JSON envelope (when `--json` is passed):

```json
{
  "ok": false,
  "total": 17,
  "errors_by_code": { "MISSING_CLOSE": 8, "NESTED_QUOTES": 5, "NULL_BYTES": 4 },
  "per_source": [
    {
      "source_id": "default",
      "source_path": "/Users/me/brain",
      "total": 17,
      "errors_by_code": { "MISSING_CLOSE": 8, "NESTED_QUOTES": 5, "NULL_BYTES": 4 },
      "sample": [{ "path": "people/jane.md", "codes": ["MISSING_CLOSE"] }]
    }
  ],
  "scanned_at": "2026-04-25T22:30:00.000Z"
}
```

`gbrain frontmatter validate <path> --json` returns a similar envelope keyed on per-file results instead of per-source.

## Prevention — Writing Valid Frontmatter

**This is the most important section.** Fixing broken frontmatter is good.
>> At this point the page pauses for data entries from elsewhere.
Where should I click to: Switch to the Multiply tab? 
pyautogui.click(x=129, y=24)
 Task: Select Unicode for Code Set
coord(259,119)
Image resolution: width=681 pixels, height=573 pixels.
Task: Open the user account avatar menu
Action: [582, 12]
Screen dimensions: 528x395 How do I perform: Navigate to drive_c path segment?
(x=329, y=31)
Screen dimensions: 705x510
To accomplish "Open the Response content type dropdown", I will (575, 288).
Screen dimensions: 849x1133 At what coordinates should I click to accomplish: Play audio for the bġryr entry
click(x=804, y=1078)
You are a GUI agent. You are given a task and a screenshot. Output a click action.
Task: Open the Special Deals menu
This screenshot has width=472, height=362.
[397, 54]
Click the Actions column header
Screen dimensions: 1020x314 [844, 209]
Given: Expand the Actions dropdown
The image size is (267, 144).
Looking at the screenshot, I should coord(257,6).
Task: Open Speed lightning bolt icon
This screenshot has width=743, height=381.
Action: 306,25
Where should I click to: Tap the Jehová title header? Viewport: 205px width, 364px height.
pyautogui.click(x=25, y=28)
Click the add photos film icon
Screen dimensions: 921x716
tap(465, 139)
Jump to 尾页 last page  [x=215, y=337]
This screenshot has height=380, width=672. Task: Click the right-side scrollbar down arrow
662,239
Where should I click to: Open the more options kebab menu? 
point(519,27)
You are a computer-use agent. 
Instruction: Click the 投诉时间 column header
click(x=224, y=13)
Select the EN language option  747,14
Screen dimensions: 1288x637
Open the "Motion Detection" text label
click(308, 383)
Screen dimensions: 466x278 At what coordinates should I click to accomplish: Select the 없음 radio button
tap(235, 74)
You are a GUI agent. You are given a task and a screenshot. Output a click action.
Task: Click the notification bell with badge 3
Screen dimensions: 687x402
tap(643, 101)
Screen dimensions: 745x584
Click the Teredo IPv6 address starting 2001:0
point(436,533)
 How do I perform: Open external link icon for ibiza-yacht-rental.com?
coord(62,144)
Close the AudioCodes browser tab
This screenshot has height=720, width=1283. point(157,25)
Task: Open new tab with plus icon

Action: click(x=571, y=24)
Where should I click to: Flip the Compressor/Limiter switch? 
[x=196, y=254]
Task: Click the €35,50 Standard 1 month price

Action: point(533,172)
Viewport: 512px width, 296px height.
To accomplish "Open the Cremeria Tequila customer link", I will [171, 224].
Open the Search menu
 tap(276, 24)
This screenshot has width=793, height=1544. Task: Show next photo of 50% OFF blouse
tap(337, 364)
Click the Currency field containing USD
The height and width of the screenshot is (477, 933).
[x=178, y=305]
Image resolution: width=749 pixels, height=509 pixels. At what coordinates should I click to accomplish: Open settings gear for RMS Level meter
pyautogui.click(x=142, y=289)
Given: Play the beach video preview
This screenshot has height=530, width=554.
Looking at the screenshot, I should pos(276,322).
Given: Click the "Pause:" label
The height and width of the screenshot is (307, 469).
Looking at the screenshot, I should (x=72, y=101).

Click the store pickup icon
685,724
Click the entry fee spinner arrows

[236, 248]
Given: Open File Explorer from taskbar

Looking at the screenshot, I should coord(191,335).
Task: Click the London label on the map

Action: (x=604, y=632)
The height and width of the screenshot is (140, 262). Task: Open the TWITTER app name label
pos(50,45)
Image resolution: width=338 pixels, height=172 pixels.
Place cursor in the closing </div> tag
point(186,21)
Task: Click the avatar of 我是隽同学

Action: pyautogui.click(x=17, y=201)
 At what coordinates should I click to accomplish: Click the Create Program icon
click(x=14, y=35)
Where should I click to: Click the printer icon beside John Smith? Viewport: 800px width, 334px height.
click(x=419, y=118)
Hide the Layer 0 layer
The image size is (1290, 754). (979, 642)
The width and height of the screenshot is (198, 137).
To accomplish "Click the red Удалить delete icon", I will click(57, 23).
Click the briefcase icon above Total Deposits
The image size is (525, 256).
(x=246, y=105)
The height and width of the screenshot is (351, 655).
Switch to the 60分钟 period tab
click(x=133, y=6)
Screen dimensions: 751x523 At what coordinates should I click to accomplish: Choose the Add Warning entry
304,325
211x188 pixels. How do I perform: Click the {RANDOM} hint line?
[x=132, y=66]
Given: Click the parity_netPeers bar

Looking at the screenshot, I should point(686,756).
Not writing broken frontmatter in the first place is better.

### YAML arrays (the historical #1 error source)

```yaml
# Correct: single-quoted YAML flow (canonical form gbrain emits)
tags: ['yc', 'w2025', 'ai']

# Correct: unquoted scalars (fine when values have no special chars)
tags: [yc, w2025, ai]

# Correct: block style
tags:
  - yc
  - w2025

# Tolerated post-v0.37.5.0 but non-canonical: JSON-style double quotes
tags: ["yc", "w2025"]

# Broken: mixed JSON objects and strings (invalid YAML)
tags: [{"name": "sports"}, "posterous"]
```

**Why this used to break:** before v0.37.5.0, the validator counted unescaped `"` characters and flagged any line with 3+. A flow sequence like `tags: ["yc", "w2025"]` has 4 unescaped `"` by design — it's valid YAML, but the dumb counter flagged it anyway. One brain saw 6,981 of these on a single doctor run. v0.37.5.0 parses suspicious values with `js-yaml.safeLoad` before flagging, so JSON-style arrays no longer trigger NESTED_QUOTES.

**Why you should still write the canonical form:** the auto-fix engine (`gbrain frontmatter validate --fix`) and the inferred-frontmatter serializer both emit single-quoted YAML for `tags:` / `aliases:`. Writing the canonical form in new content keeps the source files stylistically consistent and makes diffs against `--fix` runs empty.

**The classic LLM trap:** code like `tags: [${items.map(t => JSON.stringify(t)).join(', ')}]` produces `tags: ["yc", "w2025"]`. Use single quotes with an apostrophe fallback: `tags: [${items.map(t => t.includes("'") ? JSON.stringify(t) : "'" + t + "'").join(', ')}]`. Or use a YAML library that knows how to emit canonical YAML.

### Quoted scalars

```yaml
# Correct: single quotes for values with special chars
title: 'My "Quoted" Title'

# Correct: double quotes when value has apostrophes
title: "Men's Fashion Guide"

# Broken: double quotes wrapping inner double quotes
title: "My "Quoted" Title"
```

### When to quote at all

- **Unquoted** is fine for simple values: `type: person`, `batch: w2025`
- **Quote** when the value contains `: " ' # [ ] { } | > & * ! ? ,` or starts with `@`
- **Single quotes** are the default safe choice
- **Double quotes** only when the value itself contains apostrophes

## Anti-Patterns

**Don't auto-fix `MISSING_OPEN` or `EMPTY_FRONTMATTER` without user input.** These usually mean a human author started a page and didn't finish — silently inserting `---` markers around an unfinished draft is wrong.

**Don't use `--fix` to "make doctor green" without reading the audit first.** SLUG_MISMATCH cases are surfaced for manual review specifically because gbrain derives the slug from path. A mismatch usually means the user renamed a file intentionally; auto-removing the slug field is the right outcome only when you've confirmed the rename was deliberate.

**Don't skip the `.bak` backups.** The `.bak` is the safety contract for non-git brain repos. If `.bak` files accumulate after a fix run, that's a feature, not a bug — the user can review the diffs and delete the backups when satisfied.

**Don't run `audit` on a brain where sources aren't registered.** The CLI returns "no registered sources to audit" gracefully, but the migration emits a `skipped: no_sources` phase result. Don't paper over this with a manual path-walk; the right fix is to register the source via `gbrain sources add`.

**Don't install the pre-commit hook on non-git brain dirs.** The install-hook command skips them automatically with a one-line note. If you see "skipped — not a git repo" and want validation at write time anyway, use the `audit` command on a cron schedule.